On 11/28/2017 11:10 PM, Bruce Kellett wrote:
On 29/11/2017 5:28 pm, Brent Meeker wrote:
On 11/28/2017 8:51 PM, Bruce Kellett wrote:
On 29/11/2017 3:22 pm, Brent Meeker wrote:
On 11/28/2017 7:59 PM, Bruce Kellett wrote:
On 29/11/2017 2:29 pm, John Clark wrote:
On Tue, Nov 28, 2017 at 9:05 PM, Brent Meeker <meeke...@verizon.net>wrote:

        ​ >> ​
        And how is the Eternal Inflation Multiverse fundamentally
        different from the String Theory Multiverse?
        ​


    ​ > ​
    I didn't say they were different from each other; I said they
    were different from the mulitple worlds of Everett which all
    share the same physics with the same physical constant values.


​I see no reason all the Everett worlds have the same physics,

Everettian worlds follow from assuming that the Schrödinger equation applies everywhere without exception, so that all physical evolution is unitary. A change in the underlying physics -- such as a change in the value of fundamental constants,  Planck's constant or Newton's constant for example -- would not be unitary, so cannot occur in MWI.

The same reasoning applies to the Level I multiverse from eternal inflation -- same physics everywhere. However, the level ii multiverse from the string theory landscape has physical constants and the number of space-time dimensions varying from world to world.

unless it turns out that only one sort of physics can happen. But lets assume you're right, then the string theory multiverse must be larger than the many worlds multiverse incorporating everything in Everett's version and MORE; after all if it contains universes with radically different laws of physics it must also contain more modest things like a world where my coin came up heads instead of tails.

I would suggest that there is no such world. Whether a coin comes up head or tails on a simple toss is not a quantum event; it is determined by quite classical laws of physics governing initial conditions, air currents and the like.

That's not so clear: https://arxiv.org/abs/1212.0953v1

I don't find the arguments in this paper in the least convincing: air current easily overwhelm Brownian motions, and quantum uncertainties in times of neural firings are not responsible for the results of coin tosses, or random digits of pi. We can construct classical coin tossers, etc. It sounds like they are very close to superdeterminism.

Well I'm pretty sure they're wrong about the coin flipping since Persis Diaconis trained himself (as magicians do) to flip a coin and catch it so consistently he can make it heads or tails at will.

Actually, the whole idea that quantum effects in the brain affect behavioural outcomes is pretty nonsensical. As we know, the brain is a hot system with decoherence times of the order of nanoseconds.

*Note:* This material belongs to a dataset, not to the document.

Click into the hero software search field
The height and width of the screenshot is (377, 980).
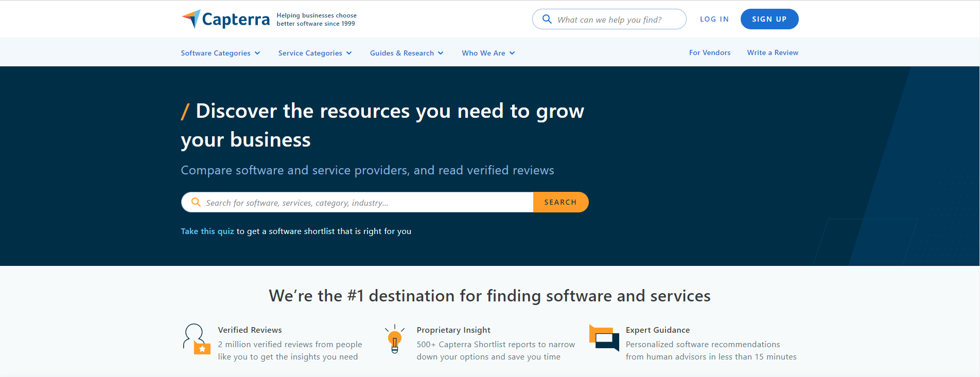pyautogui.click(x=365, y=203)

If random quantum effects affected behaviour, behaviour would be random and purposeful action would be impossible.

But some randomness is useful and evolution would not try to drive it to zero (c.f. Buridan's ass), which is not to say it needs quantum randomness.  There are plenty of of sources of randomness in the environment.

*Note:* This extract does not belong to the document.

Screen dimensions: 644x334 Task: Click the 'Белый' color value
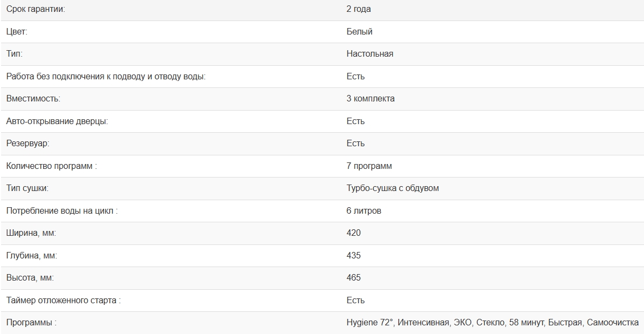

This is ruled out by experience -- as is the related notion of superdeterminism.

I don't see that superdeterminism is ruled out, or can be ruled out by experience.  Experience would seem to rule out MWI too, because like superdeterminism it posits stuff that can't be experienced: superdeterminism because the don't happen, MWI because they happen in another "world" to a different "you".